Objective 64: Transport of Carbon Dioxide and Oxygen

Discuss how oxygen and carbon dioxide are transported......

Oxygen transport

Basic hemoglobin saturation curve. It is moved to the right in higher acidity (more dissolved carbon dioxide) and to the left in lower acidity (less dissolved carbon dioxide)

About 98.5% of the oxygen in a sample of arterial blood in a healthy human breathing air at sea-level pressure is chemically combined with the Hgb. About 1.5% is physically dissolved in the other blood liquids and not connected to Hgb. The hemoglobin molecule is the primary transporter of oxygen in mammals and many other species (for exceptions, see below). Hemoglobin has an oxygen binding capacity of between 1.36 and 1.37 ml O₂ per gram Hemoglobin, which increases the total blood oxygen capacity seventyfold, compared to if oxygen solely was carried by its solubility of 0.03 mL O₂ per liter blood per mmHg partial pressure of oxygen (approximately 100 mmHg in arteries).  With the exception of pulmonary and umbilical arteries and their corresponding veins, arteries carry oxygenated blood away from the heart and deliver it to the body via arterioles and capillaries, where the oxygen is consumed; afterwards, venules, and veins carry deoxygenated blood back to the heart.  Under normal conditions in adult humans at rest; hemoglobin in blood leaving the lungs is about 98–99% saturated with oxygen, achieving an oxygen delivery of between 950 - 1150 mL/min to the body. In a healthy adult at rest, oxygen consumption is approximately 200 - 250 mL/min, and deoxygenated blood returning to the lungs is still approximately 75% (70 to 78%) saturated. Increased oxygen consumption during sustained exercise reduces the oxygen saturation of venous blood, which can reach less than 15% in a trained athlete; although breathing rate and blood flow increase to compensate, oxygen saturation in arterial blood can drop to 95% or less under these conditions. Oxygen saturation this low is considered dangerous in an individual at rest (for instance, during surgery under anesthesia. Sustained hypoxia (oxygenation of less than 90%), is dangerous to health, and severe hypoxia (saturations of less than 30%) may be rapidly fatal.  A fetus, receiving oxygen via the placenta, is exposed to much lower oxygen pressures (about 21% of the level found in an adult's lungs), and, so, fetuses produce another form of hemoglobin with a much higher affinity for oxygen (hemoglobin F) in order to function under these conditions.

Carbon dioxide transport:
When blood flows through capillaries, carbon dioxide diffuses from the tissues into the blood. Some carbon dioxide is dissolved in the blood. A part of CO₂ reacts with hemoglobin and other proteins to form carbamino compounds. The remaining carbon dioxide is converted to bicarbonate and hydrogen ions through the action of RBC carbonic anhydrase. Most carbon dioxide is transported through the blood in the form of bicarbonate ions. Carbon dioxide (CO₂), the main cellular waste product is carried in blood mainly dissolved in plasma, in equilibrium with bicarbonate (HCO₃^-) and carbonic acid (H₂CO₃). 86–90% of CO₂ in the body is converted into carbonic acid, which can quickly turn into bicarbonate, the chemical equilibrium being important in the pH buffering of plasma. Blood pH is kept in a narrow range (pH between 7.35 and 7.45).

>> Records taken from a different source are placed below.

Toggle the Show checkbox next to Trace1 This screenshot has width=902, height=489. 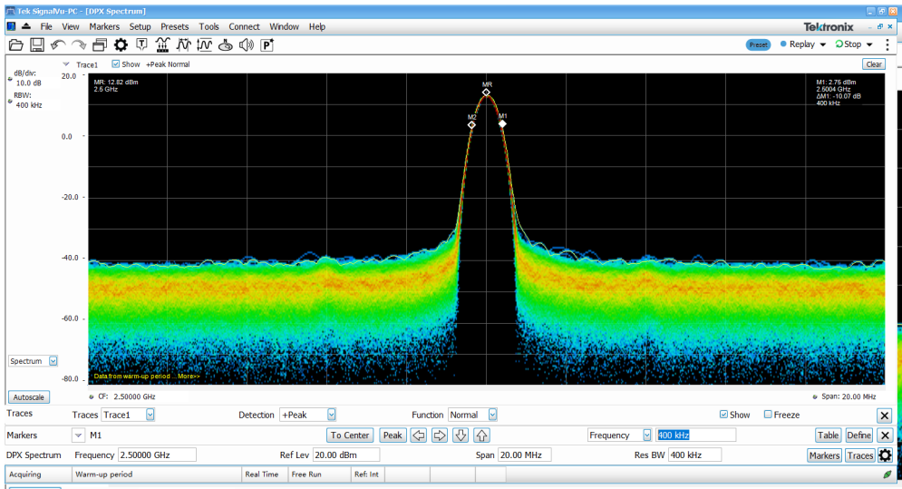[116, 64]
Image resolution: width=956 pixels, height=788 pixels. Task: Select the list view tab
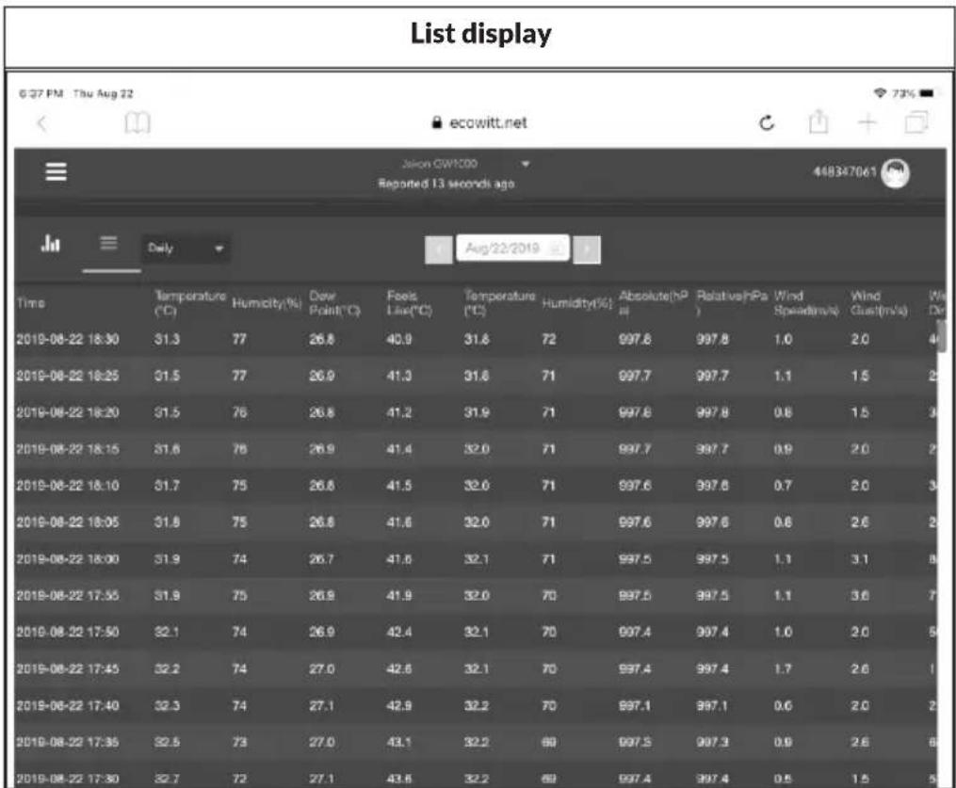point(108,244)
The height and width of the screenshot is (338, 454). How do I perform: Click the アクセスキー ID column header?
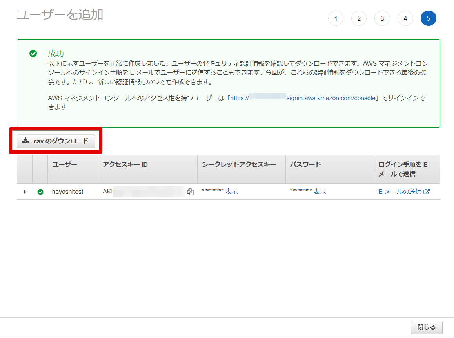(125, 164)
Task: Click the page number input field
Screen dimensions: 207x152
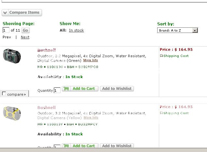Action: tap(6, 30)
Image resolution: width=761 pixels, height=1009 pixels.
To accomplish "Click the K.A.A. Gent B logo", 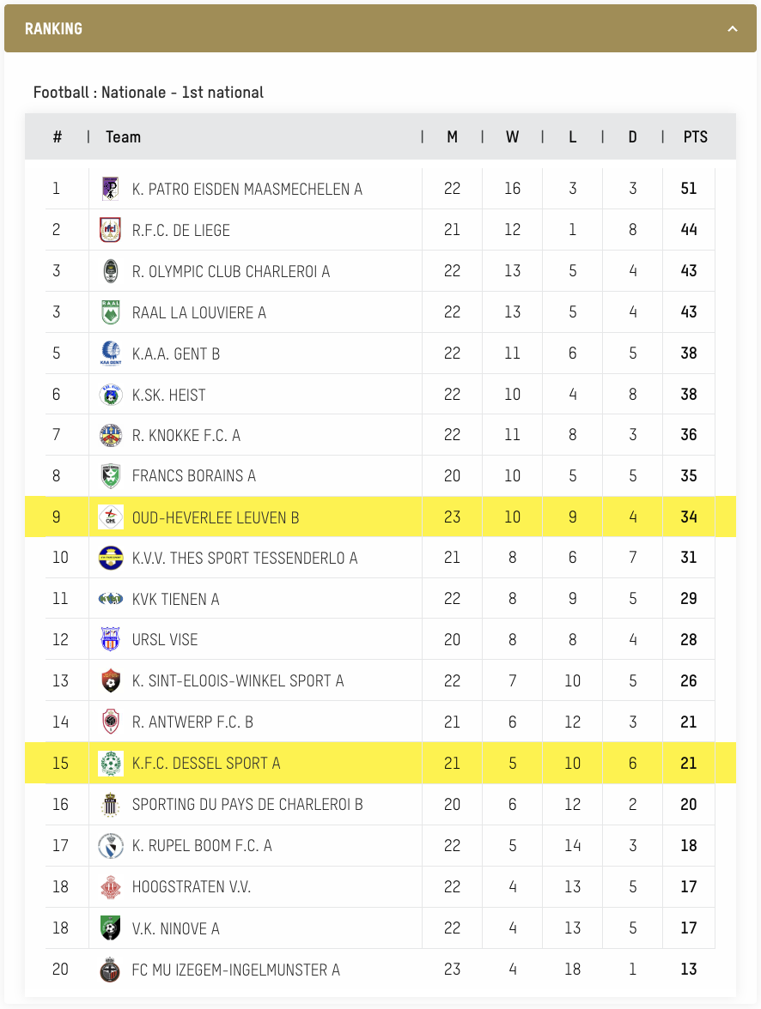I will point(111,353).
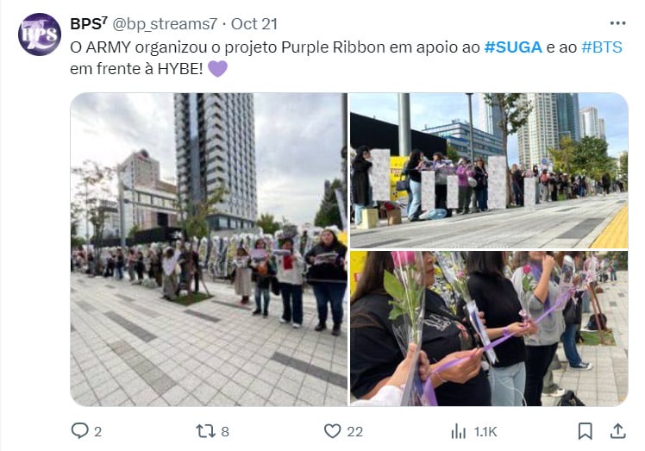The width and height of the screenshot is (645, 451).
Task: Open the BPS profile avatar
Action: (40, 34)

Transport of hydrogen ions:
Some oxyhemoglobin loses oxygen and becomes deoxyhemoglobin. Deoxyhemoglobin binds most of the hydrogen ions as it has a much greater affinity for more hydrogen than does oxyhemoglobin.

http://en.wikipedia.org/wiki/Blood

    Ok, so there's alot of information covered above!  We've been buzzing around this subject since back in BIO-100 when we talked about carrier proteins and Mrs. Gess did the football player tucking the ball into a safe hold in  order to get it up the field.  In this case, the football player is hemoglobin and oxygen is the ball.  The only difference is that hemoglobin is like a multi-handed player because it can actually carry up to four oxygen's at a time! 
     We touched further on this subject when we were discussing the physical components of blood and the fact that respiratory gases are included in those physical components, and that they also play a part in the overall pH of the blood.  Over seventy percent of the carbon dioxide in the blood travels as bicabonate ion and is quickly transported to the lungs. 

Nurse's Note: Oxygen saturation, also known as your O2 sat, is considered one of your basic vital signs in a hospital setting.  Your O2 sat is measured by the use of a handheld machine called a pulse-oximeter.  This device clips onto either a finger, toe, or earlobe and determines the amount of oxygen available to your tissues in just a few seconds. Nail polish should be removed prior to taking the reading if a fingertip is the desired testing site as it can misconstrue the reading.  An O2 sat below 95% is considered an emergency or crisis situation that requires immediate attention and is often referred to as Hypoxia.